→ Problem requirements
Once the line holding "March 2026 (1245, 185)" appears, repeat it and each line after it to the end of the data, exactly and with nothing else; pictures stay out.

→ Input data
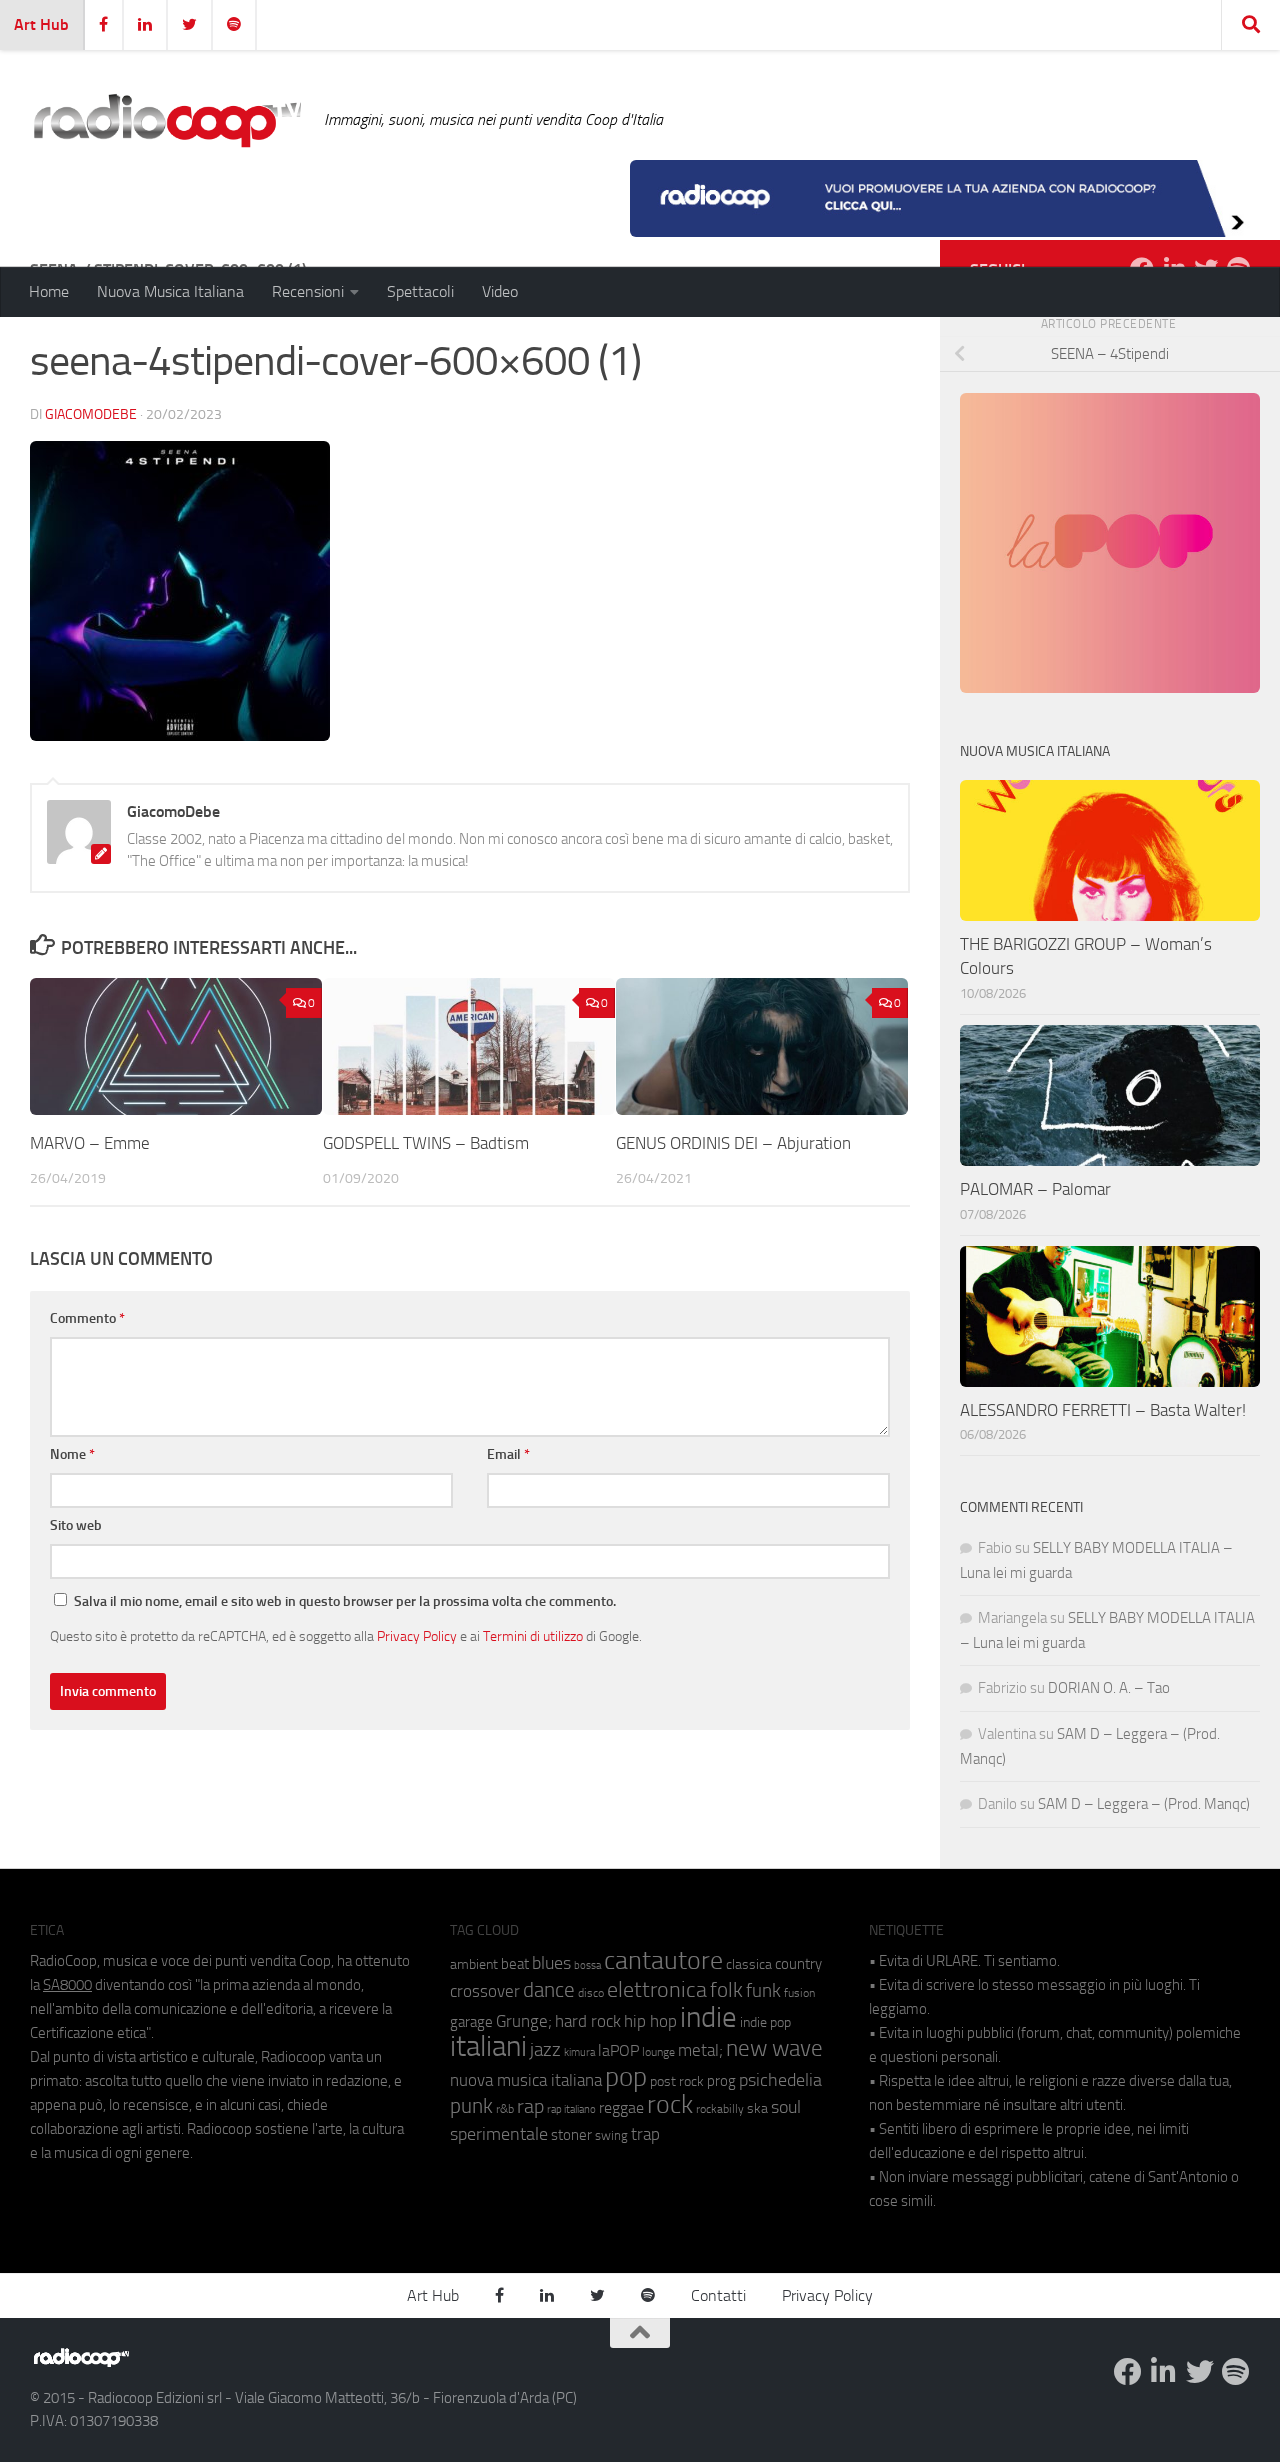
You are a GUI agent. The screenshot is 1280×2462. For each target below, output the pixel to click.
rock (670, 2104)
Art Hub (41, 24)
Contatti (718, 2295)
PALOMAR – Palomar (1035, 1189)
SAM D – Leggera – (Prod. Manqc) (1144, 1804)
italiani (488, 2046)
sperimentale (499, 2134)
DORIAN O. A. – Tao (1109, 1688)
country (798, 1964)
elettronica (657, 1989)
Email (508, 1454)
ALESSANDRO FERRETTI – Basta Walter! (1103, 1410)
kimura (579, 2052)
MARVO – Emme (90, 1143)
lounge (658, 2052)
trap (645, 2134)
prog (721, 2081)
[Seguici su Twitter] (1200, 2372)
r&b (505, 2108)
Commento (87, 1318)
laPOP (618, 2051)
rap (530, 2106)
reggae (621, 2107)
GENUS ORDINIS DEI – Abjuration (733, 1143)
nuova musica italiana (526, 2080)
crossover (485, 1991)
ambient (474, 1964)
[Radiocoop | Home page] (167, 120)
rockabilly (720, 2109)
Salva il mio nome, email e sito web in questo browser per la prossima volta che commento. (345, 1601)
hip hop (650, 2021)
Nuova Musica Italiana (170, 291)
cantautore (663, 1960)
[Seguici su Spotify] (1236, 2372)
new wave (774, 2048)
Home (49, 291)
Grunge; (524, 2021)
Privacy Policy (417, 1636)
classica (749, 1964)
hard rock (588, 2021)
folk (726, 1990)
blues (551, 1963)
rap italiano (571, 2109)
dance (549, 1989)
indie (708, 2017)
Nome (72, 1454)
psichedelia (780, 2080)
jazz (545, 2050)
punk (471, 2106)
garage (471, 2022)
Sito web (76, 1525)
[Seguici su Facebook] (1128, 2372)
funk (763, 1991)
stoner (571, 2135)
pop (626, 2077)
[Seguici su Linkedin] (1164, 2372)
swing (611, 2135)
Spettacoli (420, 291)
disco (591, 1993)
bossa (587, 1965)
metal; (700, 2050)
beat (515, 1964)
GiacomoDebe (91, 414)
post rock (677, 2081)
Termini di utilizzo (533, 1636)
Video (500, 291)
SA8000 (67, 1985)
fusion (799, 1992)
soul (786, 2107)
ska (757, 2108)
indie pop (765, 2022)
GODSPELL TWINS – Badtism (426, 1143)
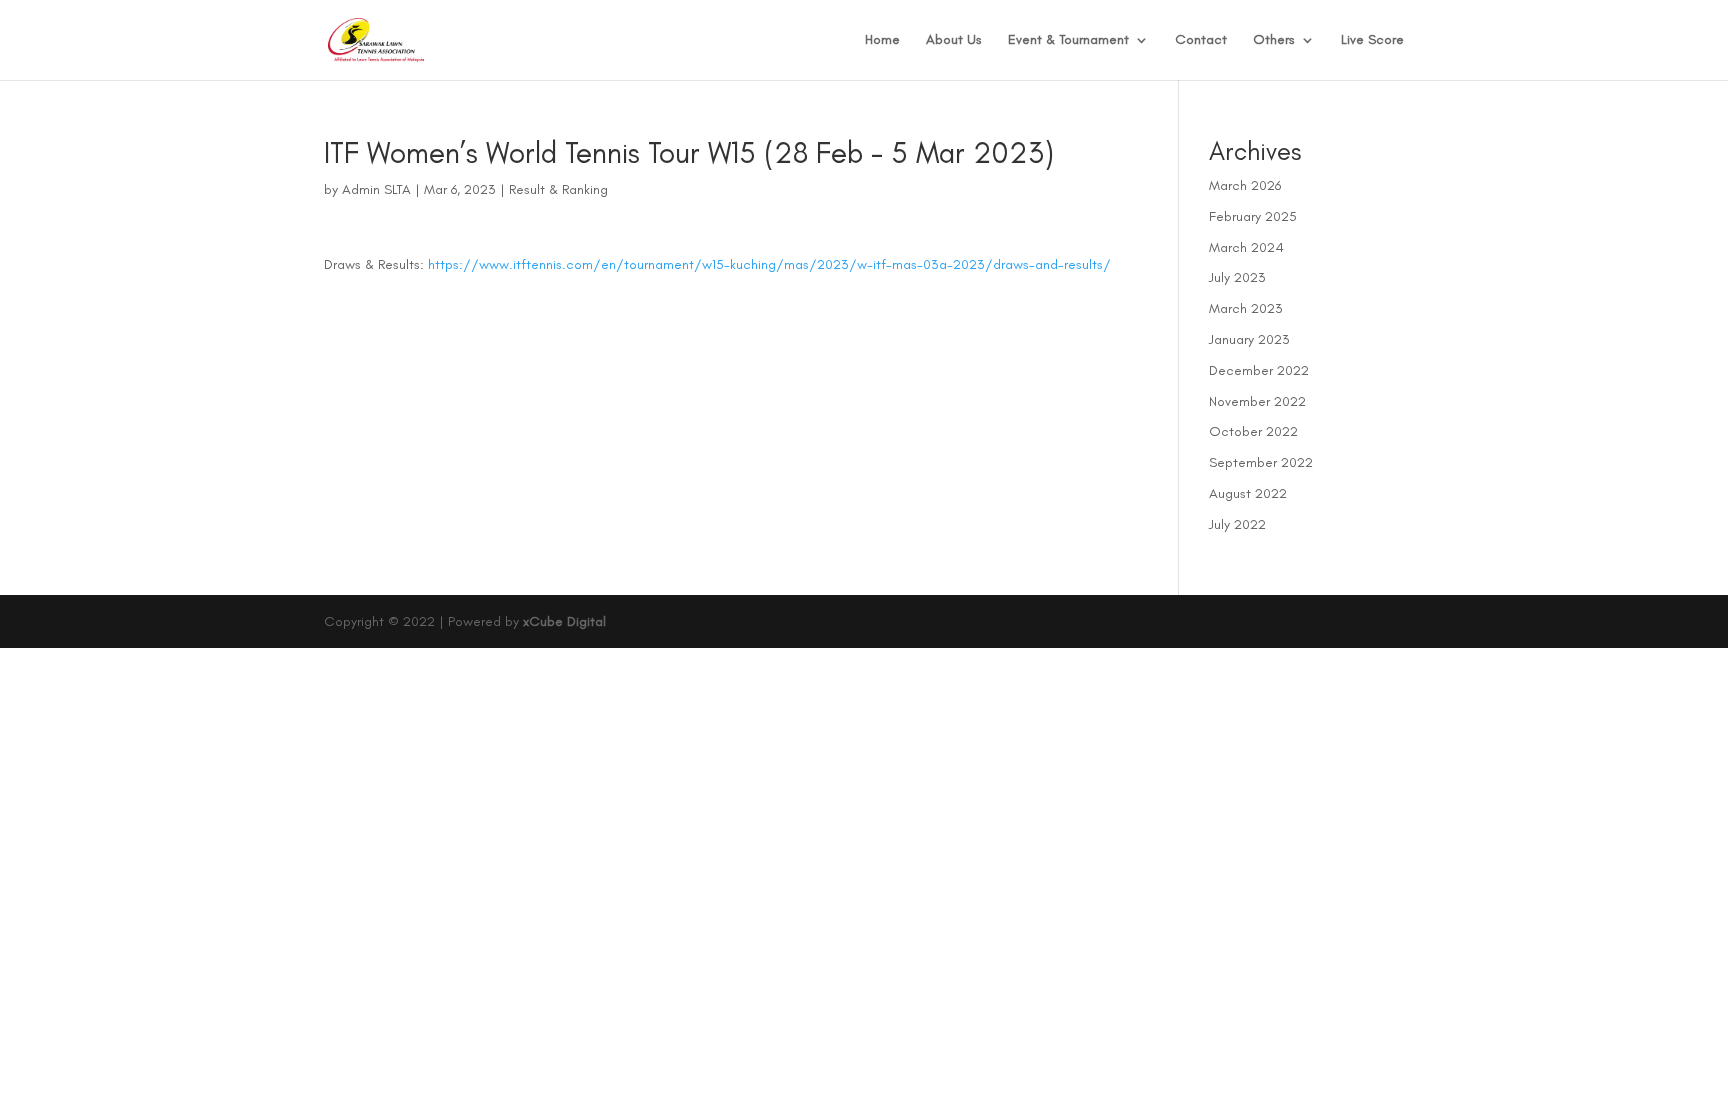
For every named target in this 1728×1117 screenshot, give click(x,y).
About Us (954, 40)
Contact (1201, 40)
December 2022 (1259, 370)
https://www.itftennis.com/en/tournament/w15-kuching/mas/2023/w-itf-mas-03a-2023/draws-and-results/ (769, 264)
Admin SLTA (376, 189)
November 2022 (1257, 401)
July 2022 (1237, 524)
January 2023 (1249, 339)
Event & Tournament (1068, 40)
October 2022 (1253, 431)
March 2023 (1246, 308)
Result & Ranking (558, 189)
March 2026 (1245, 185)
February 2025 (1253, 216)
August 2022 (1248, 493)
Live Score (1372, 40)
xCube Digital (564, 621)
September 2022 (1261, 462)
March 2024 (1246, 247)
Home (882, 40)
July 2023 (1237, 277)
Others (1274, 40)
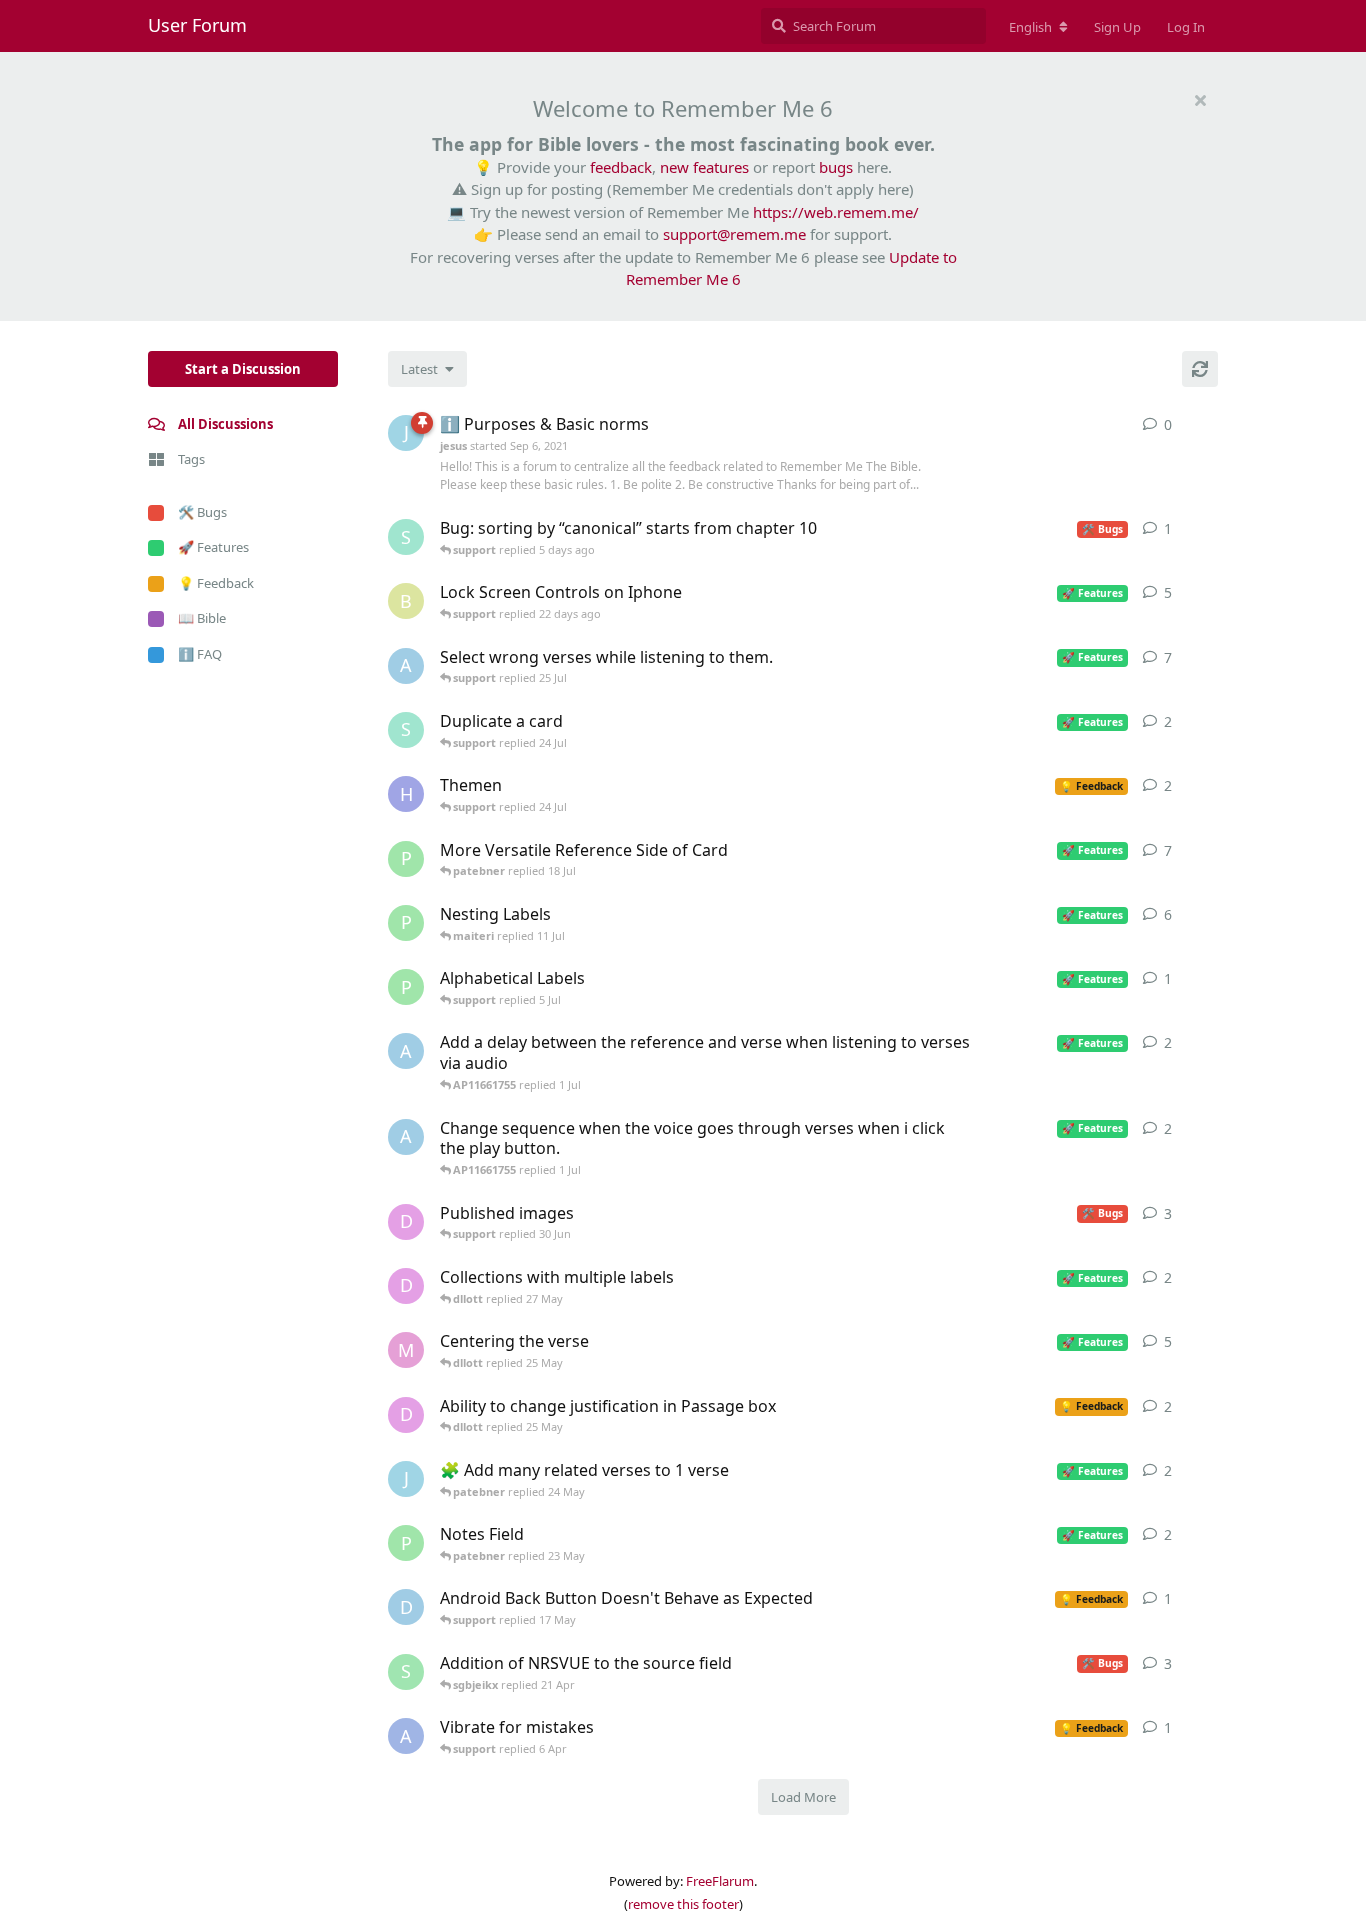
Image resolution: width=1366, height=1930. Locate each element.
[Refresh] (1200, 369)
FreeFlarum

→ Answer for this exercise
March 2026 (1245, 185)
February 2025 (1253, 216)
August 2022 (1248, 493)
Live Score (1372, 40)
xCube Digital (564, 621)
September 2022 (1261, 462)
March 2024 (1246, 247)
Home (882, 40)
July 2023 (1237, 277)
Others (1274, 40)
Image resolution: width=1366, height=1930. Locate each element.
[Refresh] (1200, 369)
FreeFlarum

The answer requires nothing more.